• Activities:
A. According to the course description, what prerequisite does German 102A have?
B. Give the course description again, everything from "German 102A (3)" down to "pronunciation and enunciation.", with "German" swapped for "Austrian" wherever it occurs.
C. Using the course description, say whether each statement agrees with it. Answer yes or no, and quote the deciding words.
(i) Readings and discussions are held in English.
(ii) The course includes public performance of texts from German Kabarett.
(iii) Students need to be available only for weekday daytime performances.

• Supplied passage:
German 102A (3) Advanced Language Practice: German Kabarett PerformanceEuba
Prerequisite: 4 semesters of college-level German or equivalent.

Objectives: The analysis, discussion, adaptation and public performance of authentic texts from German Kabarett (i.e., comedic skits, political and social satire, parody, humorous poetry, etc.) will advance students’ language and interpersonal skills, while providing unique access to a significant dimension of German popular culture. Additional emphasis is put on aspects and practice of creative writing and German pronunciation and enunciation.

Students must be available for evening and weekend performances 4/23 through 4/28. Readings and Discussions in German.

• Information given:
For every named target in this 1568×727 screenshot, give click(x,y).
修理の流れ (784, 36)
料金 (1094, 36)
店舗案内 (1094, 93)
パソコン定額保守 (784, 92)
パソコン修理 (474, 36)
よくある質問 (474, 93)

• Answers by task:
A. 4 semesters of college-level German or equivalent.

B.
Austrian 102A (3) Advanced Language Practice: Austrian Kabarett PerformanceEuba
Prerequisite: 4 semesters of college-level Austrian or equivalent.

Objectives: The analysis, discussion, adaptation and public performance of authentic texts from Austrian Kabarett (i.e., comedic skits, political and social satire, parody, humorous poetry, etc.) will advance students’ language and interpersonal skills, while providing unique access to a significant dimension of Austrian popular culture. Additional emphasis is put on aspects and practice of creative writing and Austrian pronunciation and enunciation.

C.
(i) No: "Readings and Discussions in German."
(ii) Yes: "public performance of authentic texts from German Kabarett"
(iii) No: "Students must be available for evening and weekend performances 4/23 through 4/28."